§ **Kutipan Halaman**
+--
Jam malam biasanya diberlakukan dalam keadaan bahaya atau genting seperti pemberontakan atau pengambil alihan kekuasaan dan keadaan perang. Menurut Laman historia.id, dalam sejarah Indonesia, ada kejadian yang menyebabkan keputusan jam malam dibentuk.
Pada Oktober 1740 penguasa VOC membantai ribuan etnis Tionghoa di Batavia karena kekhawatiran akan kemampuan berdagang para etnis Tionghoa dan kemampuannya dalam bergaul dengan Pribumi.Semenjak 8 Oktober 1740 Gubernur Jendral Valcknier memberlakukan jam malam bagi warga Tionghoa.
Jam malam intens diberlakukan juga masa perang. Penguasa Belanda memberlakukan jam malam pada awal perang Pasifik dan semakin diperketat sejak Singapura bertekuk lutut kepada Jepang. Malam menjadi gelap dan rawan akan terjadi bahaya jalanan pada malam hari pun terlihat sepi bahkan rumah rumah dari penduduk gelap tanpa lampu.
+--
§ **Data Baris**
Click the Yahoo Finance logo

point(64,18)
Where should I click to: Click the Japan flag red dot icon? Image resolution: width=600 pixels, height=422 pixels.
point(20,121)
+--
§ **Permintaan A**
Ubah paragraf kutipan halaman yang dimulai dengan "Jam malam intens diberlakukan" menjadi daftar singkat berisi fakta utamanya.
§ **Permintaan B**
Tuliskan lanjutan tulisan tentang sejarah jam malam di Indonesia, mulai setelah kalimat terakhir pada kutipan halaman.
Baris-baris tadi tidak dipakai sama sekali di sini.

§ **Jawaban A**
- Jam malam sering diberlakukan saat perang.
- Penguasa Belanda memberlakukannya di awal Perang Pasifik dan makin ketat sejak Singapura menyerah kepada Jepang.
- Malam menjadi gelap dan rawan bahaya, jalanan sepi, dan rumah penduduk gelap tanpa lampu.

§ **Jawaban B**
Tetapi, di era sekarang ini di kampus kita tercinta memberlakukan aturan jam malam tersebut yang mana membatasi kegiatan mahasiswa di lingkungan kampus maksimal jam 18.00 WIB.
Seluruh kegiatan perkumpulan kelembagaan akan dibubarkan terutama yang paling keras menganut aturan jam malam adalah FMIPA, mereka diusir dari gedungnya sendiri menggunakan sirine bersuara keras ketika sudah melewati 17.30WIB.
Di lain tempat yang dapat kita lihat jelas aturan jam malam yang diberlakukan ialah di Taman Srikandi dan sekitarnya, warga yang berkumpul di sana diusir dengan menggunakan sirine dari toa bersuara keras juga yang biasa berbunyi dalam keadaan darurat atau perang.
Apakah pada saat ini UNRI darurat perang?
Berperang dengan siapakah UNRI pada saat ini ?
Pertanyaan tersebut melintas secara liar di pikiran penulis sendiri dan juga mungkin berada di pikiran kita semua.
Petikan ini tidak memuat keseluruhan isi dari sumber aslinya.